Data entries
*** Begin section ***
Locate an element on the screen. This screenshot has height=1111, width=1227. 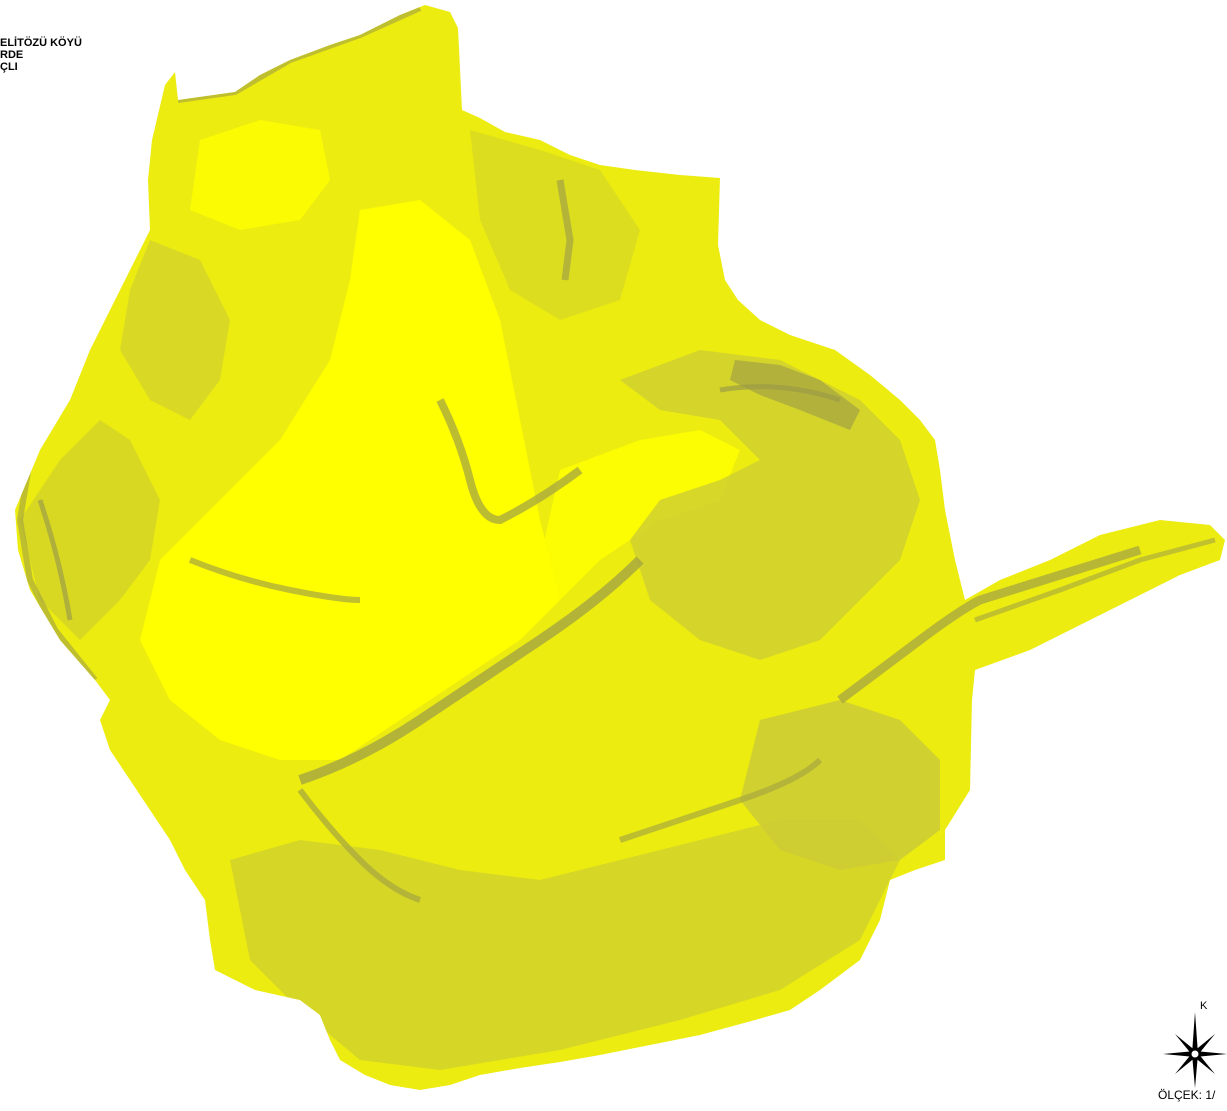
map-title-block: ELİTÖZÜ KÖYÜ RDE ÇLI is located at coordinates (41, 55).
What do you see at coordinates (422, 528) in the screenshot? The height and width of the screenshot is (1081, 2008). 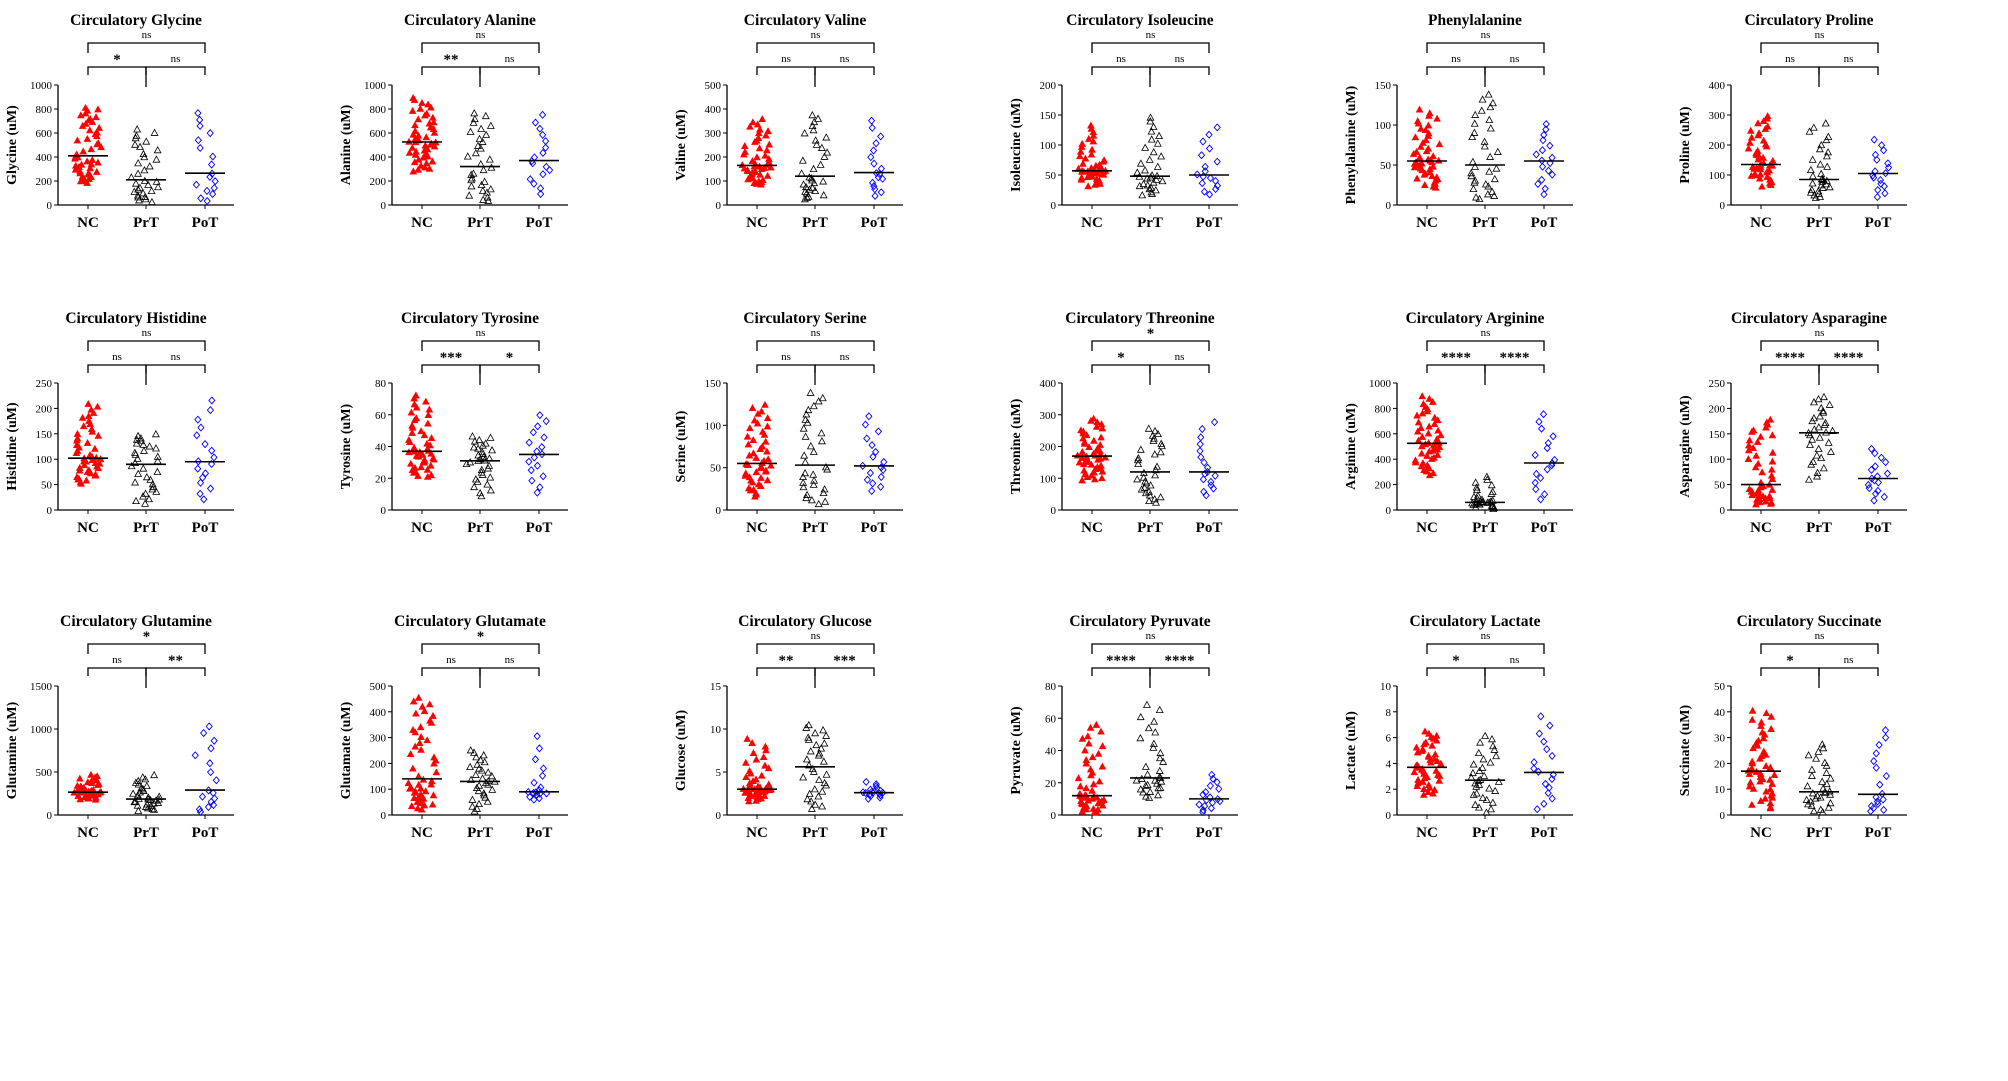 I see `x-tick-label: NC` at bounding box center [422, 528].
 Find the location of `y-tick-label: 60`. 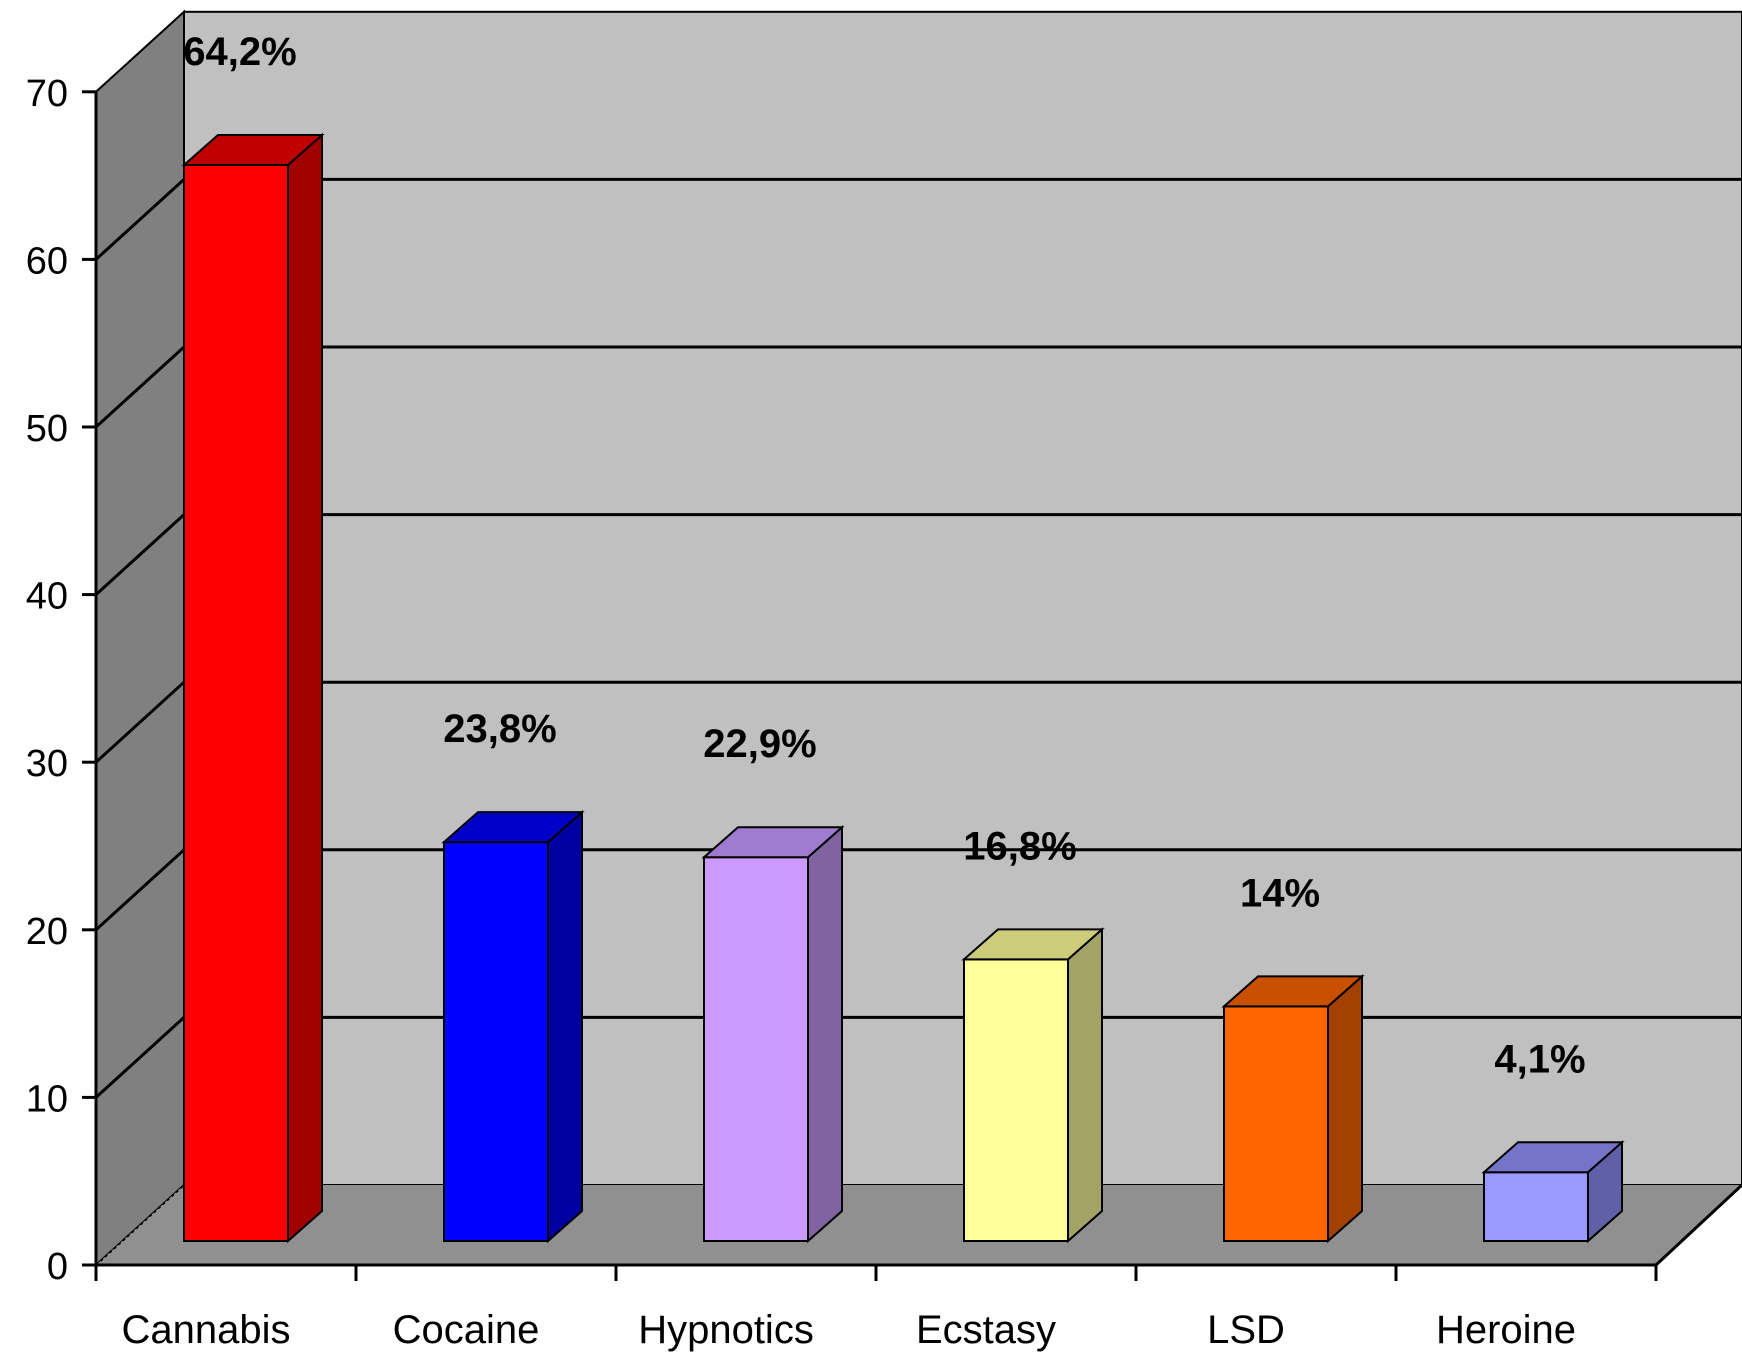

y-tick-label: 60 is located at coordinates (47, 261).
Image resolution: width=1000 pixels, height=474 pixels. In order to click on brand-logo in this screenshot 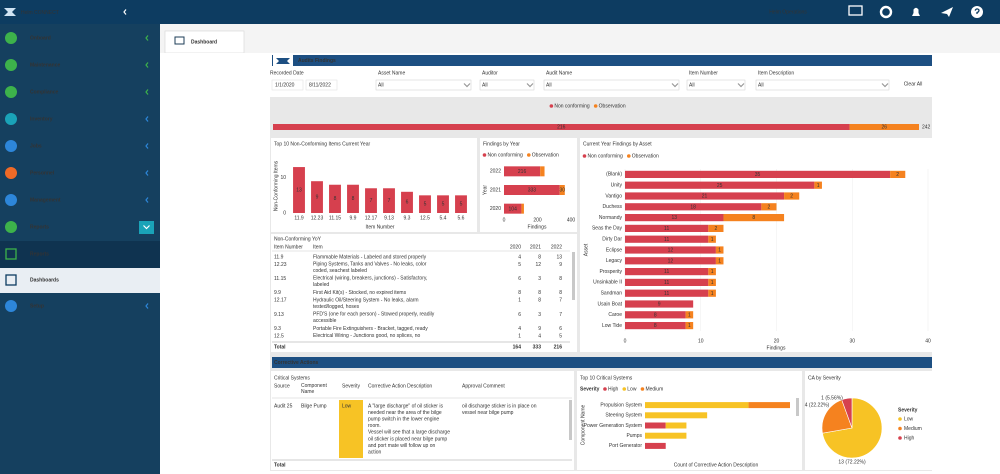, I will do `click(10, 12)`.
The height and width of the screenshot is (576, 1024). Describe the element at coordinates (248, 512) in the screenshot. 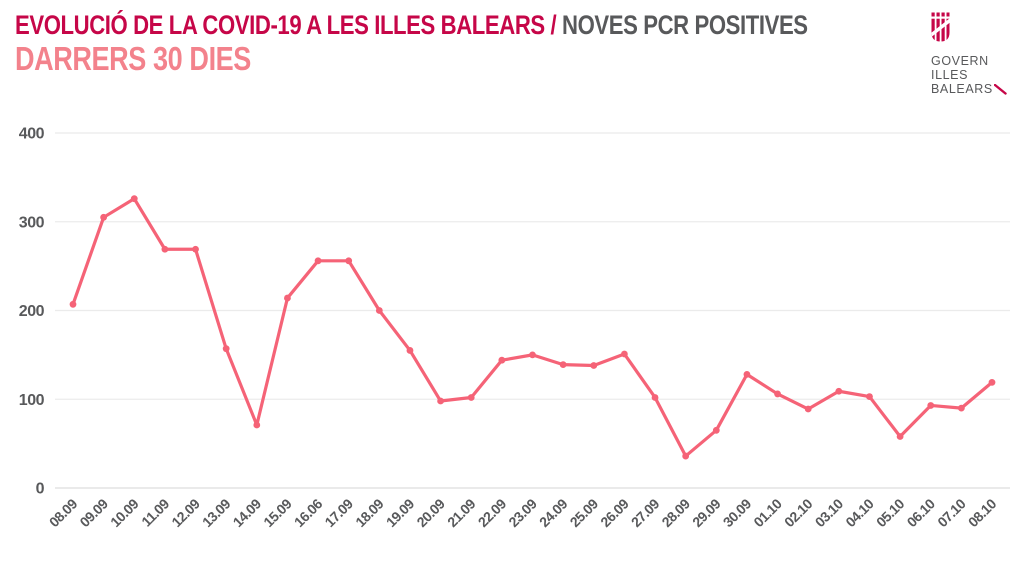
*** End section ***
# [Instructions for the task]
Could you rewrite the lines from the first one through the line with "map-title-block: ELİTÖZÜ KÖYÜ", changing "screenshot" to "screen capture" and keeping everything else the same? Please leave the pictures out of your answer.

# [Answer for this exercise]
Locate an element on the screen. This screen capture has height=1111, width=1227. 
map-title-block: ELİTÖZÜ KÖYÜ RDE ÇLI is located at coordinates (41, 55).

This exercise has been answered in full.